Abstract

The deprotection of S-4-methylbenzyl-cysteine in HF was studied as a function of acidity and scavengers employed and a highly effective procedure was developed. Under conditions of low acidity which promote SN2 deprotection of benzyl alcohol-derived protecting groups of amino acid side-chain functionalities, i.e. low HF (HF:DMS, 1:3, v/v), little or no deprotection of S-4-methylbenzyl cysteine was observed. Under conditions of high acidity (90% HF), recovery of cysteine was only 79% using the conventional scavenger, anisole. However a combination of the scavengers p-cresol and p-thiocresol provided nearly quantitative recovery of the cysteine thiol, with the preferred deprotection conditions being HF:p-cresol:p-thiocresol (90:5:5, v/v), 0°C, 1 h.
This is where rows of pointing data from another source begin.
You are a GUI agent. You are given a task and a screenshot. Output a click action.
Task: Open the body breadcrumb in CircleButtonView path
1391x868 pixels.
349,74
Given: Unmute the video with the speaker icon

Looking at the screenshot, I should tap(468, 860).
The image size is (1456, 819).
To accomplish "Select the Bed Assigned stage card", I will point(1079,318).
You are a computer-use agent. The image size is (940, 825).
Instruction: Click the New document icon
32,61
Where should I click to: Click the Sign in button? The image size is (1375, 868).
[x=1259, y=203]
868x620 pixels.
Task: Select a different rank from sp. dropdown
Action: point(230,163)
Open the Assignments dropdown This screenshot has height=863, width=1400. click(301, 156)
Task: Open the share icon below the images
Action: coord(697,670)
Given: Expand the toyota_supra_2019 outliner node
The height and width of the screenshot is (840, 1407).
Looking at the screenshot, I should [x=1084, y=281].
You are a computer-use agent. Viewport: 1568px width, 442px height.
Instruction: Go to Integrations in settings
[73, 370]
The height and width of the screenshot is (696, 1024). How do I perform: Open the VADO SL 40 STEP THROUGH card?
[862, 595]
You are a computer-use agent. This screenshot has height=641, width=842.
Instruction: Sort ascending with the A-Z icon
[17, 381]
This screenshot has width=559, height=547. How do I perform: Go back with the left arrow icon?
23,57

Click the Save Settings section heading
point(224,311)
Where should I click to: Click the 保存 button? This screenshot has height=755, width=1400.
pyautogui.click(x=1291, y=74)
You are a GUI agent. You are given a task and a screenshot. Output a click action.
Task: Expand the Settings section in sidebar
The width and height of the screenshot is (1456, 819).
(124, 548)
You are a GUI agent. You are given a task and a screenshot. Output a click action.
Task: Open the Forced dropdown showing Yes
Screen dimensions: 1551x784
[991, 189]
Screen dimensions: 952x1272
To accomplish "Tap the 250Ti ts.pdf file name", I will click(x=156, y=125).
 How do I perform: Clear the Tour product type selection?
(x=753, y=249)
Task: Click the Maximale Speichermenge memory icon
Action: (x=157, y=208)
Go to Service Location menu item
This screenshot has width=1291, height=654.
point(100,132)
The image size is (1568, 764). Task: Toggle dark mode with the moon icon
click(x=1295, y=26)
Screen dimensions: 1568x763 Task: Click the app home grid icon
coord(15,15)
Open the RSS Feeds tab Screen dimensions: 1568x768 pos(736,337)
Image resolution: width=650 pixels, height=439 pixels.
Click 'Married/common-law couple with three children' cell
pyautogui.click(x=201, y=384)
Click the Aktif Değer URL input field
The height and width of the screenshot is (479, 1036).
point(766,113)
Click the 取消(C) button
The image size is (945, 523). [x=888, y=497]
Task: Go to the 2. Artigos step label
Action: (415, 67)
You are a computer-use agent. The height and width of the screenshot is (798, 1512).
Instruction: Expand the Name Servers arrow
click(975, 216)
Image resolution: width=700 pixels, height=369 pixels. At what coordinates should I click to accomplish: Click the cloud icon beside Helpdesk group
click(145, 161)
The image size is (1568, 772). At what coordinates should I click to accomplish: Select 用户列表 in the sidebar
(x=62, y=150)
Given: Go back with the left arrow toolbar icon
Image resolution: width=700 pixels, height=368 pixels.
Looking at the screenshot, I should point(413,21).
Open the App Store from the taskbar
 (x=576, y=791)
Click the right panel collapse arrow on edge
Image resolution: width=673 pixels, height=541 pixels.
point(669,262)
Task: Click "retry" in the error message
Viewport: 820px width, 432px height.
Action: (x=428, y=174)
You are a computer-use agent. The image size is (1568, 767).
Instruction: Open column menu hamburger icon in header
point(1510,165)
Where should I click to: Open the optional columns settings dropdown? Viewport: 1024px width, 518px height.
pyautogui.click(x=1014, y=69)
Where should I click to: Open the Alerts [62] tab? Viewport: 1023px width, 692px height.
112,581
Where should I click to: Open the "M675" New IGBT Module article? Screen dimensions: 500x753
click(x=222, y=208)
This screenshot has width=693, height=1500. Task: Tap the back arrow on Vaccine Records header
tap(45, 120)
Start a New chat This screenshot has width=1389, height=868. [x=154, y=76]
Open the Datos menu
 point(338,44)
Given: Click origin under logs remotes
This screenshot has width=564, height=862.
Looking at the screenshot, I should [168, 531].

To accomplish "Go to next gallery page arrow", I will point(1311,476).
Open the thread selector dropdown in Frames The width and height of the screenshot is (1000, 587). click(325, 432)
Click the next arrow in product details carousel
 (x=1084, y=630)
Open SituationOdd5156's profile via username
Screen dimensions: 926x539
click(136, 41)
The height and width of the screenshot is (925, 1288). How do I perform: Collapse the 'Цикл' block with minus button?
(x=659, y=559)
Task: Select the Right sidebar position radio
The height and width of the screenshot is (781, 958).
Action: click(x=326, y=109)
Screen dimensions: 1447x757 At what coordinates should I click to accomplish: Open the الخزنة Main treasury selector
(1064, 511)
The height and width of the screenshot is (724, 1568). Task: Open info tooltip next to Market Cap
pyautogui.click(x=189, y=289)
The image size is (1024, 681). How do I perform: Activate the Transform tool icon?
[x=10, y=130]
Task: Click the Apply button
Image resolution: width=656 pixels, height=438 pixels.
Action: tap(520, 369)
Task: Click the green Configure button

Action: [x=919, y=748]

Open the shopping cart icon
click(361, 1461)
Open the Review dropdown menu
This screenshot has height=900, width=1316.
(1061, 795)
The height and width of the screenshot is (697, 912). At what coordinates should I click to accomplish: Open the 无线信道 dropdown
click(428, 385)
The possibility that the sulfoxide of the protected cysteine thioether was involved in cysteine side reactions was investigated. The formation of the sulfoxide was found to be low (0.15% per residue added) under standard solid-phase peptide synthesis conditions. Since the sulfoxide derivative was resistant to deprotection in high HF, two methods for the reduction of the molecule to the thioether were developed. One method involved the reduction of the sulfoxide in HF at intermediate acidity levels (HF:DMS, 40:60, v/v), 0°, 4h. The other method involved a mixture of TFA, DMS and CH2Cl2 (45:10:45, v/v) containing (Et)4 NCl ˜ H2O (50 equiv. per cysteine residue) which efficiently reduced both free and resin-bound S-4-methylbenzyl cysteine sulfoxide (t1/2= 35 min). Both methods also reduced methionine sulfoxide to methionine.